--- Instructions for the task ---
Pictures aside, copy exactly the lines running from the one with "Screen dimensions: 572x401" to the end of the records.
******************************
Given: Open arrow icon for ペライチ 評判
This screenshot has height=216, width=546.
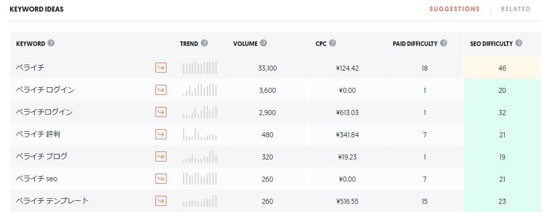Looking at the screenshot, I should (x=161, y=134).
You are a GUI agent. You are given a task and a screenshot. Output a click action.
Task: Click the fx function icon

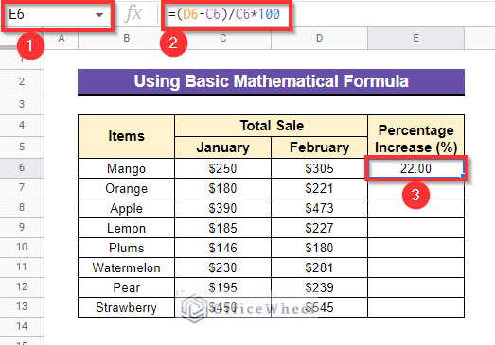133,14
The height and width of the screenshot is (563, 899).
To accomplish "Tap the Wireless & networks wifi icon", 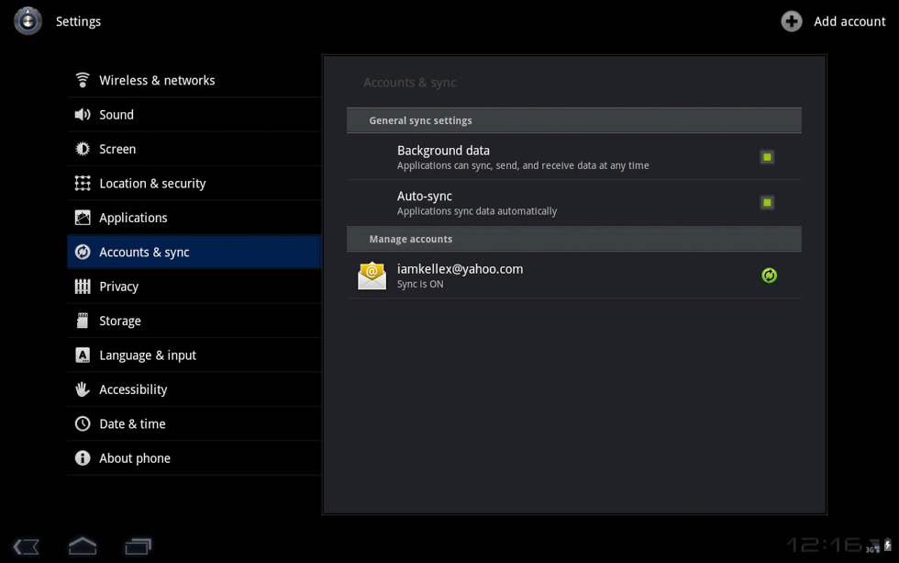I will coord(83,80).
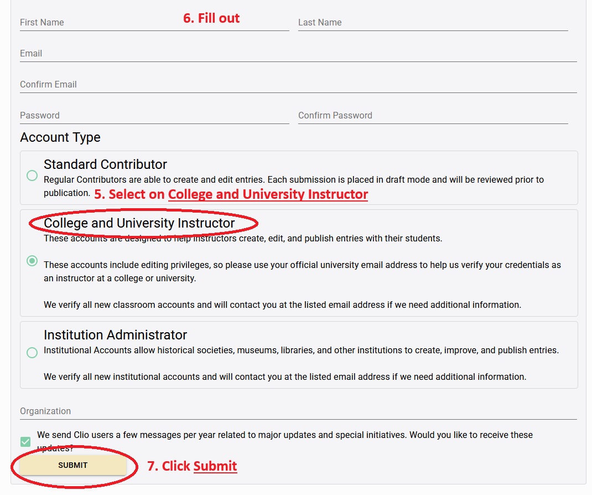
Task: Select the Institution Administrator radio button
Action: click(x=32, y=353)
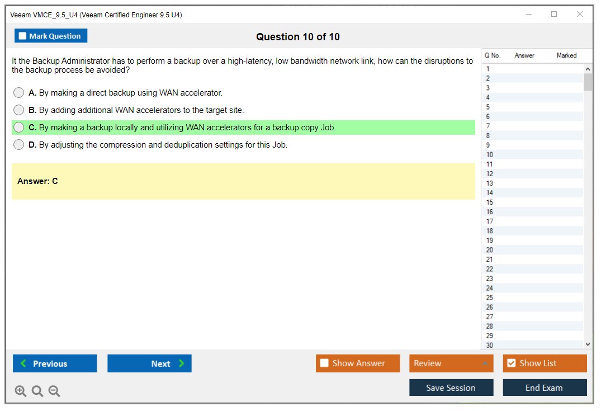Go to the Previous question

point(55,363)
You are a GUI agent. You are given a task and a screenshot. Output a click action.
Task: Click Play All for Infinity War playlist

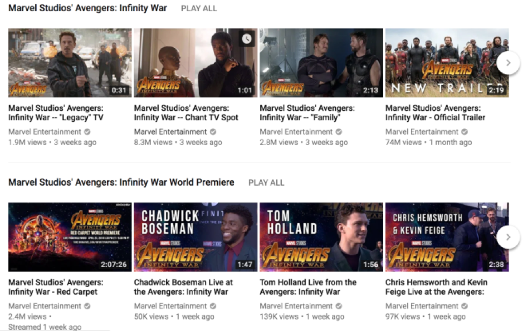(x=199, y=8)
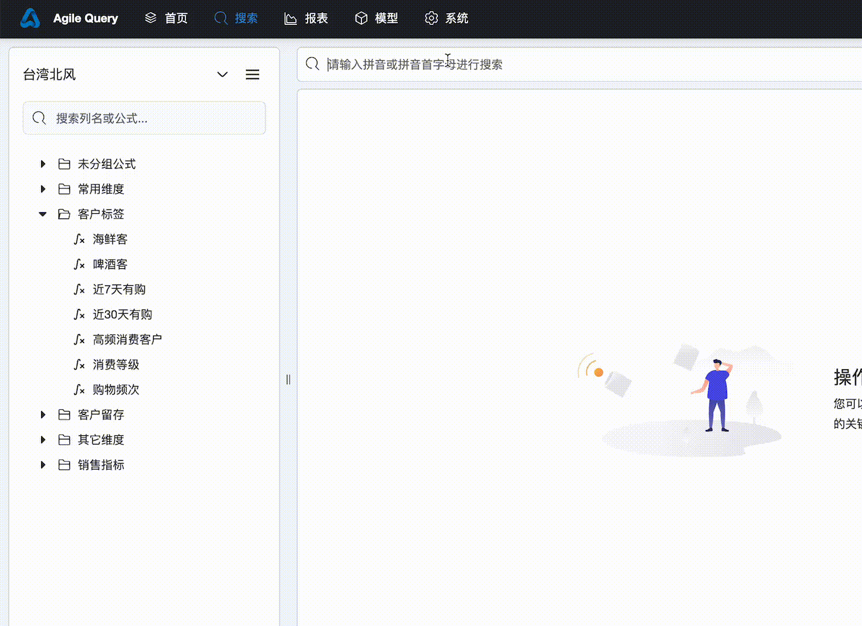Click the fx icon next to 消费等级
This screenshot has width=862, height=626.
[79, 365]
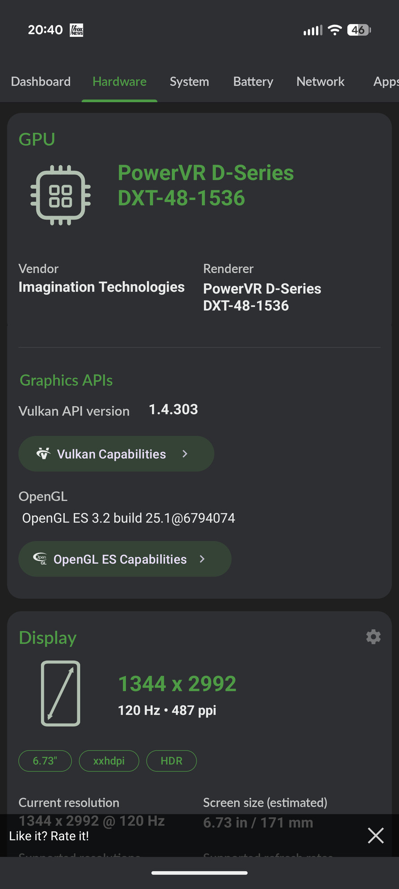
Task: Switch to the System tab
Action: click(189, 82)
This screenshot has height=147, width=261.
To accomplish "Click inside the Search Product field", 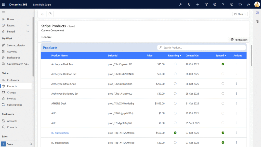I will click(201, 48).
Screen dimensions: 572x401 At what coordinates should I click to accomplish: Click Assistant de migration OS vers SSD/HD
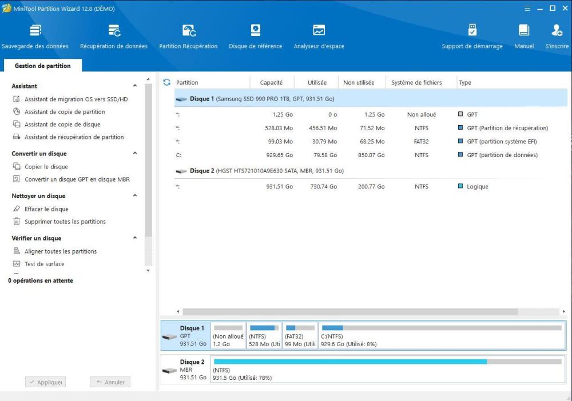click(x=76, y=99)
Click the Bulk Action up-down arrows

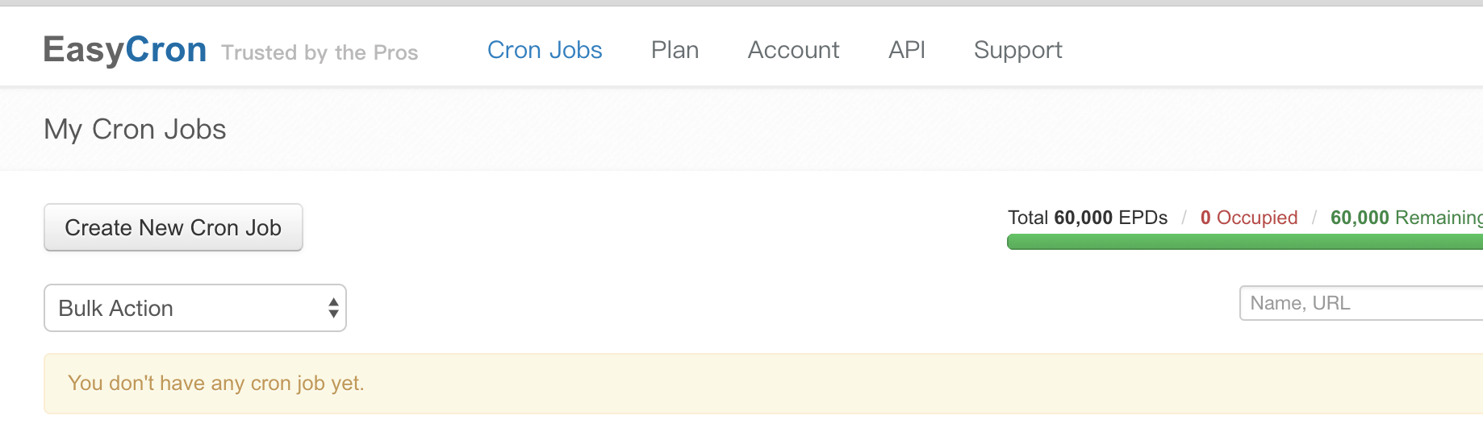[333, 308]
******************************
--- Finished exercise ---
Screen dimensions: 572x401 At what coordinates should I click to accomplish: Click Assistant de migration OS vers SSD/HD
click(x=76, y=99)
Click the Bulk Action up-down arrows

[333, 308]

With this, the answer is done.